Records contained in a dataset
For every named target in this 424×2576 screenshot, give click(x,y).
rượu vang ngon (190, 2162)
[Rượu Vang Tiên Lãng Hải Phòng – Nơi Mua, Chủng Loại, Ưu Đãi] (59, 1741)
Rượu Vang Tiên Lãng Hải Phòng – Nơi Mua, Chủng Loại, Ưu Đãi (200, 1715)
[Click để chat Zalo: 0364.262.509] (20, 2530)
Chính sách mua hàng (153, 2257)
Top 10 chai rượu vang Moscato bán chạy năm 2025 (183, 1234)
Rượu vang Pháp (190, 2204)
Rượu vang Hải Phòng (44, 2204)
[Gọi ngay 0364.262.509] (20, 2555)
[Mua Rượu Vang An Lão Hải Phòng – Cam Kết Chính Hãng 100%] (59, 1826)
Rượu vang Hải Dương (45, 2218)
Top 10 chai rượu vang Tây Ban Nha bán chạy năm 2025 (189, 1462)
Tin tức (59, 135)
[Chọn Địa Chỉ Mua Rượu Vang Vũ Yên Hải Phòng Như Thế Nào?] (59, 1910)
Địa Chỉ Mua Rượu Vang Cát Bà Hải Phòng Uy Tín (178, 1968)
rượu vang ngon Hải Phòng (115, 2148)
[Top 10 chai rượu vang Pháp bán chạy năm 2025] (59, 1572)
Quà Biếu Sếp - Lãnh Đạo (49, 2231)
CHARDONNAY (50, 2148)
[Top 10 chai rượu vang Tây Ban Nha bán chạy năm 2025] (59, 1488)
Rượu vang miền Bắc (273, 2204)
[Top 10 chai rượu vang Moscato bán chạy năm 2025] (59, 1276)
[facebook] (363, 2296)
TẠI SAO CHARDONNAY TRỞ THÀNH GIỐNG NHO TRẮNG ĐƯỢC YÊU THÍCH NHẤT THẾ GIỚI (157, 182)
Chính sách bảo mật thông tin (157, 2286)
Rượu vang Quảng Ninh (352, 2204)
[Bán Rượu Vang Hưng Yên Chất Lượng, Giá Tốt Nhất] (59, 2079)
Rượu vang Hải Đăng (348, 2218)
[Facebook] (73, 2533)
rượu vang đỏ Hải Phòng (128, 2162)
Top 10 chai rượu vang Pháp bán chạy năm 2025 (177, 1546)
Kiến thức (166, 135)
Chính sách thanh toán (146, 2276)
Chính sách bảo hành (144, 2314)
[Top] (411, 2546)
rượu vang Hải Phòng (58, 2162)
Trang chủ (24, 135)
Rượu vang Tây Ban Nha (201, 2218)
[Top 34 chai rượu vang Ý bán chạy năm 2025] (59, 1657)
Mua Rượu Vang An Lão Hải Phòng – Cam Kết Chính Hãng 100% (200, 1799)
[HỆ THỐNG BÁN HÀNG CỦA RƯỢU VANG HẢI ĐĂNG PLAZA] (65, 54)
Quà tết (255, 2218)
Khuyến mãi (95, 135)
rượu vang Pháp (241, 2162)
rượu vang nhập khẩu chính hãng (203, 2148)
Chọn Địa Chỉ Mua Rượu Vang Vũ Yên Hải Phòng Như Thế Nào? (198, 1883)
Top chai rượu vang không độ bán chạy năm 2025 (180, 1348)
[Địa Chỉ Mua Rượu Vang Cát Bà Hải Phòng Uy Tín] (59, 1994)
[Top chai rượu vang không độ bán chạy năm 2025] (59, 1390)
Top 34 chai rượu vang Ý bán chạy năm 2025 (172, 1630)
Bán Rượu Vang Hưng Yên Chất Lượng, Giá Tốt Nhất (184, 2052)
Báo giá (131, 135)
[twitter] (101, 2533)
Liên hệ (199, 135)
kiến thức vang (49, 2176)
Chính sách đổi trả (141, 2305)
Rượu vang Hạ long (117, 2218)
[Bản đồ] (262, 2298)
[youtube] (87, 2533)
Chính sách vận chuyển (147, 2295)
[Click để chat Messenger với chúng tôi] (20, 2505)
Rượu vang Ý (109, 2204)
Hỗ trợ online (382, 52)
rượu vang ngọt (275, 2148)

* * *

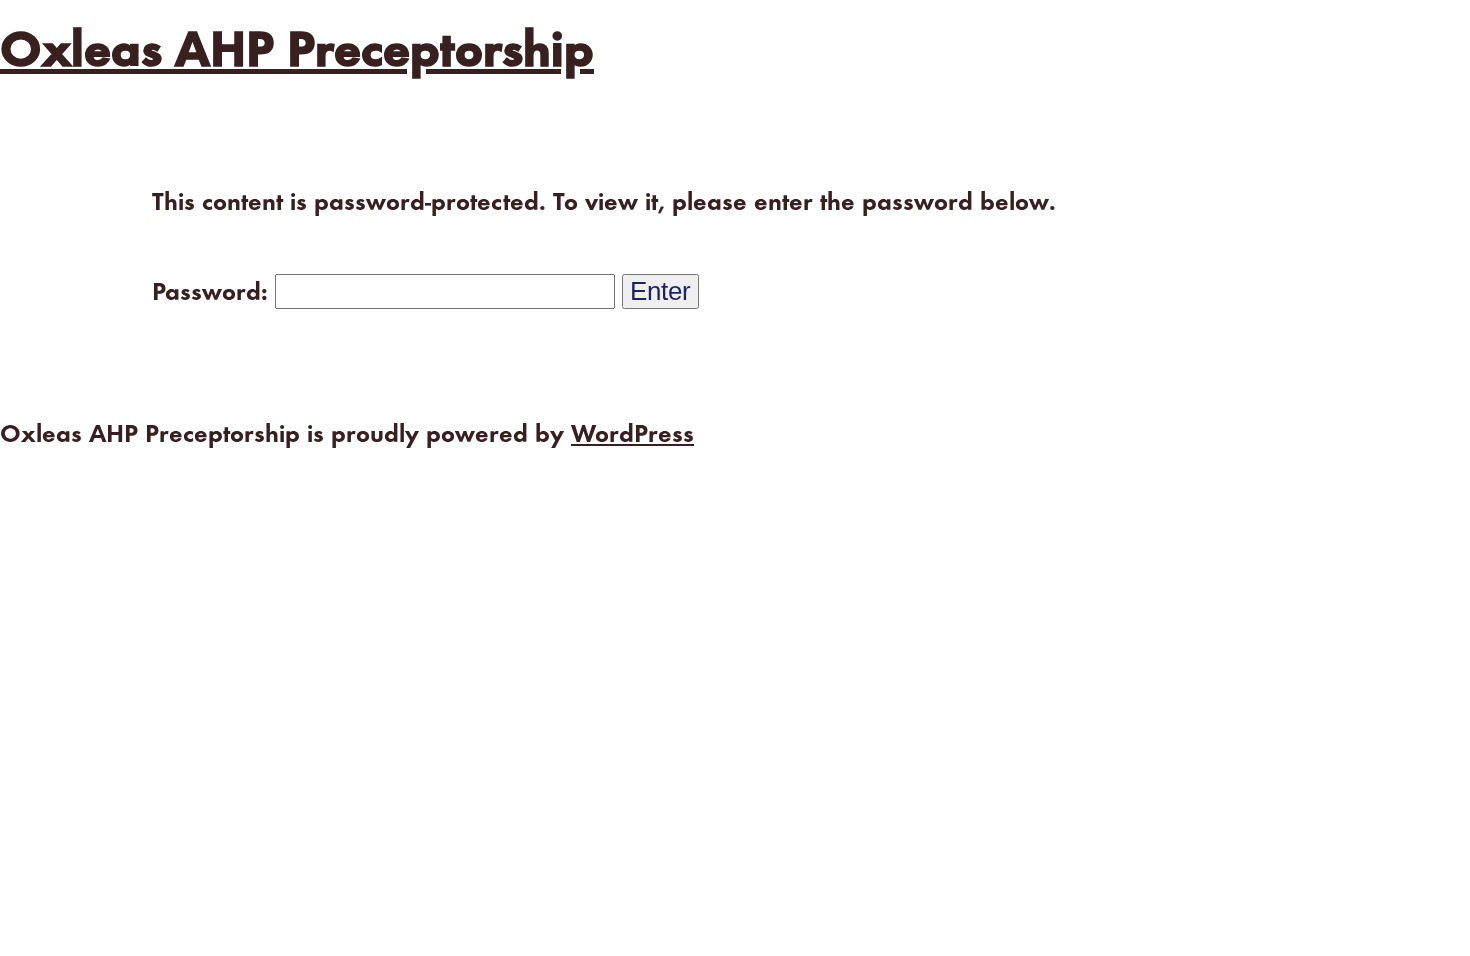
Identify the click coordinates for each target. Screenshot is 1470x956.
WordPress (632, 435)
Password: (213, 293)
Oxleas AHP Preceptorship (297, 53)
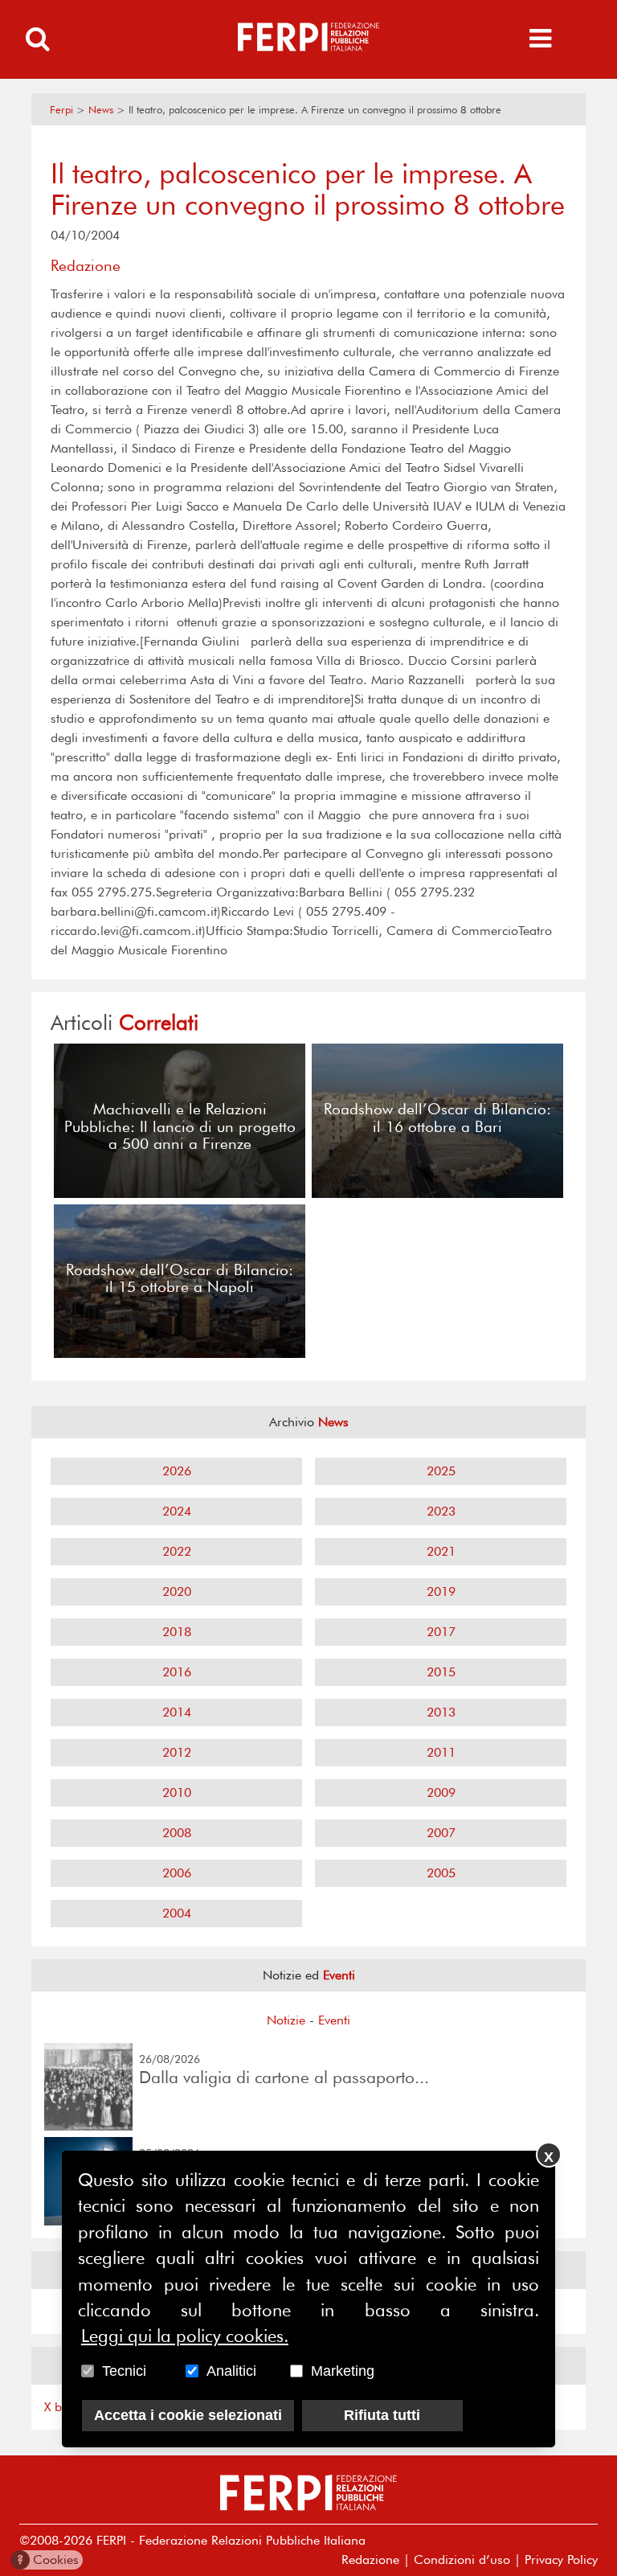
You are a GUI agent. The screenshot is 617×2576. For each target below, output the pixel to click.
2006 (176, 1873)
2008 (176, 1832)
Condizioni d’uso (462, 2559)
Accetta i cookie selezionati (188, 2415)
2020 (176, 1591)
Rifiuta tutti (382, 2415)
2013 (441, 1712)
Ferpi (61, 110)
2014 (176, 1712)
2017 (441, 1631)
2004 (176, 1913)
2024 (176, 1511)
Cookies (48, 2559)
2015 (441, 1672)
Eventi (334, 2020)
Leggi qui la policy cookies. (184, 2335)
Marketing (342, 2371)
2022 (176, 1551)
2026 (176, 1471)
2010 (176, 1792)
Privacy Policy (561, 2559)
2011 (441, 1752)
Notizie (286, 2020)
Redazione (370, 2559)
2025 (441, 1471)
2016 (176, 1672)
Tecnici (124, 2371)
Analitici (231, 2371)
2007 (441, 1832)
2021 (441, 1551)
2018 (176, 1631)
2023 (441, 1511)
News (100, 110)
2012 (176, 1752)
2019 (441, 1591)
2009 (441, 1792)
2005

## Work to be completed
A single number, please: how many lines in the data above contain the string "Chủng"?

## Solution
2